• **STATED PROBLEM**: Write out every line of the entries below as a numbered list, leaving out any blank lines.

[Position data for words and items]
Begin

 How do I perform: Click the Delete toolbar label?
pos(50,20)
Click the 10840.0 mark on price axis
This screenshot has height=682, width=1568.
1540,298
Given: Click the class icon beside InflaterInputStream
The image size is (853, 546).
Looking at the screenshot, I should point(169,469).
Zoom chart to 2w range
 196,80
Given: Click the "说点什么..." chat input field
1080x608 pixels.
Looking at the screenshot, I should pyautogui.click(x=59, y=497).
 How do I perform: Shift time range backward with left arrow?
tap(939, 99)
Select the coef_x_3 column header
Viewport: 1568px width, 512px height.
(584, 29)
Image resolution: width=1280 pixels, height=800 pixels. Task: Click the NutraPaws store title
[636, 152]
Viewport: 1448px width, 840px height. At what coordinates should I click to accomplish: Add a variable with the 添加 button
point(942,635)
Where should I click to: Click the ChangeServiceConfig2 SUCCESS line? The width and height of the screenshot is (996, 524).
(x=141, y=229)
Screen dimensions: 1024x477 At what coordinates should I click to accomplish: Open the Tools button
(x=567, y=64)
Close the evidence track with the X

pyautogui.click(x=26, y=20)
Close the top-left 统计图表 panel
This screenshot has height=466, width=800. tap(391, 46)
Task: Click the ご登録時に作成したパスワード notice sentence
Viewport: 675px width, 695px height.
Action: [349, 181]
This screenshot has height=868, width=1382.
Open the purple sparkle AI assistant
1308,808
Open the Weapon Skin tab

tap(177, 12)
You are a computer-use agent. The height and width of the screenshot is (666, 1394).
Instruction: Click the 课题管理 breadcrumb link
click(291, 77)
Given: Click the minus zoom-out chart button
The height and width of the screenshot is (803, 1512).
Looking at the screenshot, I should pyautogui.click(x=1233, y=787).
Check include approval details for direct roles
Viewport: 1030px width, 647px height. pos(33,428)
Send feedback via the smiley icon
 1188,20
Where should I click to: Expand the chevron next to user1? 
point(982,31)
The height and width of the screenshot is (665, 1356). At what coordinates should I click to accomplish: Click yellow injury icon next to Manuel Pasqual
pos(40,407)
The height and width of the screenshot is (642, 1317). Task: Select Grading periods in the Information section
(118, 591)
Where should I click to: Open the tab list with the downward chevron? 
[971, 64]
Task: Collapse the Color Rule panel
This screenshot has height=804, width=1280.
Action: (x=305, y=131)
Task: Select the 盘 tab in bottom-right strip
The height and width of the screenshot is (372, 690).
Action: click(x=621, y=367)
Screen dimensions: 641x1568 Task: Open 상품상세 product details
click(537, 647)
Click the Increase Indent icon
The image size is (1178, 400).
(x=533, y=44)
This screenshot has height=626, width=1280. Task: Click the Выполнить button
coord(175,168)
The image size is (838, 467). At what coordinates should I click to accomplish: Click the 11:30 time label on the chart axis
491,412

End

• **COMPLETED EXERCISE**:
1.  How do I perform: Click the Delete toolbar label?
2. pos(50,20)
3. Click the 10840.0 mark on price axis
4. This screenshot has height=682, width=1568.
5. 1540,298
6. Given: Click the class icon beside InflaterInputStream
7. The image size is (853, 546).
8. Looking at the screenshot, I should point(169,469).
9. Zoom chart to 2w range
10.  196,80
11. Given: Click the "说点什么..." chat input field
12. 1080x608 pixels.
13. Looking at the screenshot, I should pyautogui.click(x=59, y=497).
14.  How do I perform: Shift time range backward with left arrow?
15. tap(939, 99)
16. Select the coef_x_3 column header
17. Viewport: 1568px width, 512px height.
18. (584, 29)
19. Image resolution: width=1280 pixels, height=800 pixels. Task: Click the NutraPaws store title
20. [636, 152]
21. Viewport: 1448px width, 840px height. At what coordinates should I click to accomplish: Add a variable with the 添加 button
22. point(942,635)
23. Where should I click to: Click the ChangeServiceConfig2 SUCCESS line? The width and height of the screenshot is (996, 524).
24. (x=141, y=229)
25. Screen dimensions: 1024x477 At what coordinates should I click to accomplish: Open the Tools button
26. (x=567, y=64)
27. Close the evidence track with the X
28. pyautogui.click(x=26, y=20)
29. Close the top-left 统计图表 panel
30. This screenshot has height=466, width=800. tap(391, 46)
31. Task: Click the ご登録時に作成したパスワード notice sentence
32. Viewport: 675px width, 695px height.
33. Action: [349, 181]
34. This screenshot has height=868, width=1382.
35. Open the purple sparkle AI assistant
36. 1308,808
37. Open the Weapon Skin tab
38. tap(177, 12)
39. You are a computer-use agent. The height and width of the screenshot is (666, 1394).
40. Instruction: Click the 课题管理 breadcrumb link
41. click(291, 77)
42. Given: Click the minus zoom-out chart button
43. The height and width of the screenshot is (803, 1512).
44. Looking at the screenshot, I should pyautogui.click(x=1233, y=787).
45. Check include approval details for direct roles
46. Viewport: 1030px width, 647px height. pos(33,428)
47. Send feedback via the smiley icon
48.  1188,20
49. Where should I click to: Expand the chevron next to user1? 
50. point(982,31)
51. The height and width of the screenshot is (665, 1356). At what coordinates should I click to accomplish: Click yellow injury icon next to Manuel Pasqual
52. pos(40,407)
53. The height and width of the screenshot is (642, 1317). Task: Select Grading periods in the Information section
54. (118, 591)
55. Where should I click to: Open the tab list with the downward chevron? 
56. [971, 64]
57. Task: Collapse the Color Rule panel
58. This screenshot has height=804, width=1280.
59. Action: (x=305, y=131)
60. Task: Select the 盘 tab in bottom-right strip
61. The height and width of the screenshot is (372, 690).
62. Action: click(x=621, y=367)
63. Screen dimensions: 641x1568 Task: Open 상품상세 product details
64. click(537, 647)
65. Click the Increase Indent icon
66. The image size is (1178, 400).
67. (x=533, y=44)
68. This screenshot has height=626, width=1280. Task: Click the Выполнить button
69. coord(175,168)
70. The image size is (838, 467). At what coordinates should I click to accomplish: Click the 11:30 time label on the chart axis
71. 491,412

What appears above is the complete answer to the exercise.